* PASSAGE FOR REVIEW:
The Court must also, as the respondents have submitted in reliance on the Gatirau Peter Munya case, be mindful of the public interest in determining whether or not to grant conservatory orders.
The question is whether the petitioner has met the first two principles, and whether the third principle can be applied in its favour in the circumstances of this case.
First, as observed above, the petitioner did not, either in the oral or written submissions, address its mind to the applicable principles. It did dwell a lot on the perceived discrimination against enrolled nurses, and emphasised the need for the elections to be stopped so that the question that it raises with respect to such discrimination can be addressed.
Its position, however, is weak on several fronts. First, as conceded by Ms. Ashubwe, the respondents have acted in accordance with the law in conducting the elections under attack. They have followed the process set out in the Nurses Act to the letter, as submitted by the respondents and undisputed by the petitioner. Under that Act, enrolled nurses do not qualify for election to the Council, or to participate in electing members of the Council, the 1st respondent.

* ASSIGNMENT: Retype the court passage on conservatory orders and the nurses' elections in full, with every word and punctuation mark unchanged.

* INFORMATION:
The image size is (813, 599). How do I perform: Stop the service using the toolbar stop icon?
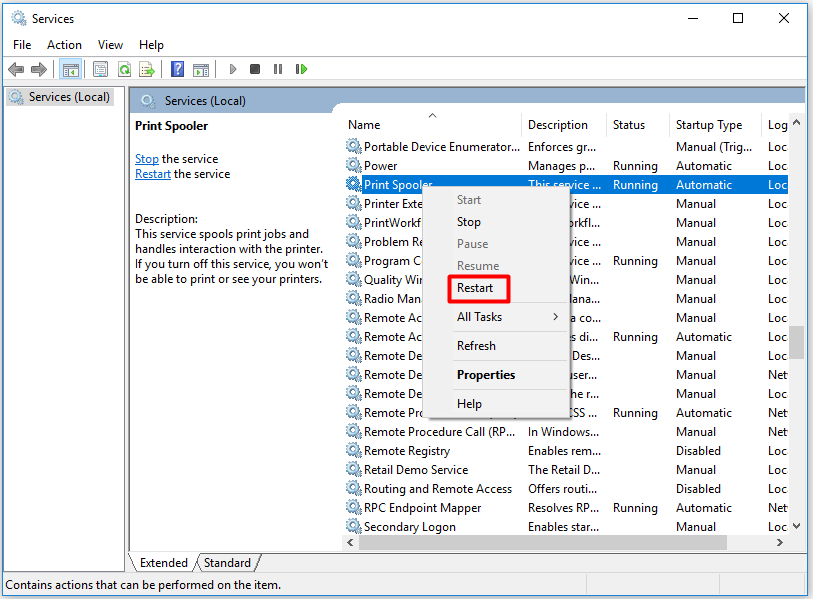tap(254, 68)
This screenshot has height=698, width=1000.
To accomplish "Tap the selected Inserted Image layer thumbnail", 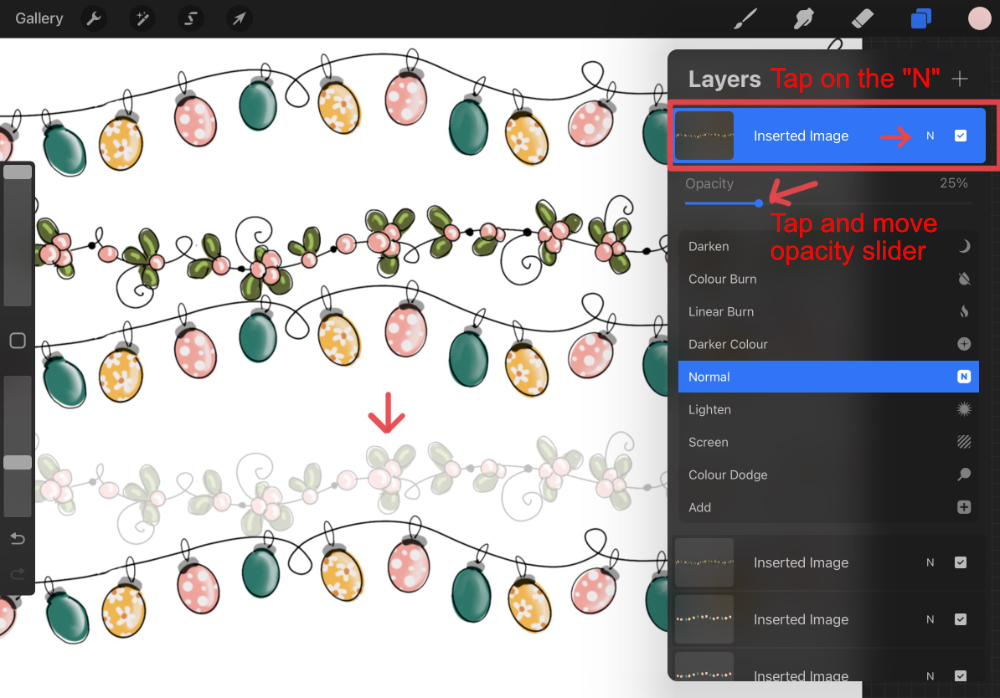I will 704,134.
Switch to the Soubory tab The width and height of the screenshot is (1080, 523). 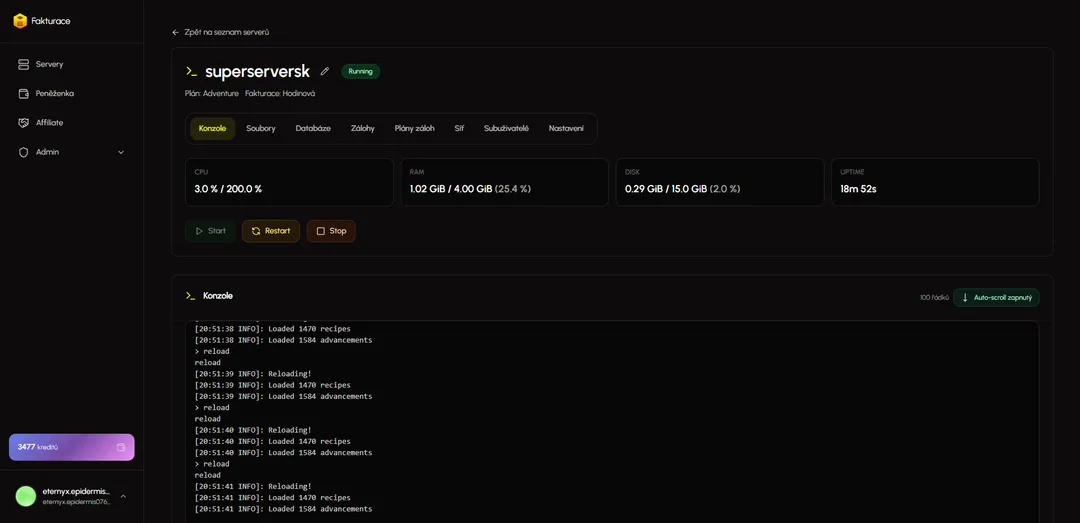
...
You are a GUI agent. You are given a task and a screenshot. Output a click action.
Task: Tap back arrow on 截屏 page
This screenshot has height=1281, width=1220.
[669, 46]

* ANSWER FOR THE TASK:
The Court must also, as the respondents have submitted in reliance on the Gatirau Peter Munya case, be mindful of the public interest in determining whether or not to grant conservatory orders.
The question is whether the petitioner has met the first two principles, and whether the third principle can be applied in its favour in the circumstances of this case.
First, as observed above, the petitioner did not, either in the oral or written submissions, address its mind to the applicable principles. It did dwell a lot on the perceived discrimination against enrolled nurses, and emphasised the need for the elections to be stopped so that the question that it raises with respect to such discrimination can be addressed.
Its position, however, is weak on several fronts. First, as conceded by Ms. Ashubwe, the respondents have acted in accordance with the law in conducting the elections under attack. They have followed the process set out in the Nurses Act to the letter, as submitted by the respondents and undisputed by the petitioner. Under that Act, enrolled nurses do not qualify for election to the Council, or to participate in electing members of the Council, the 1st respondent.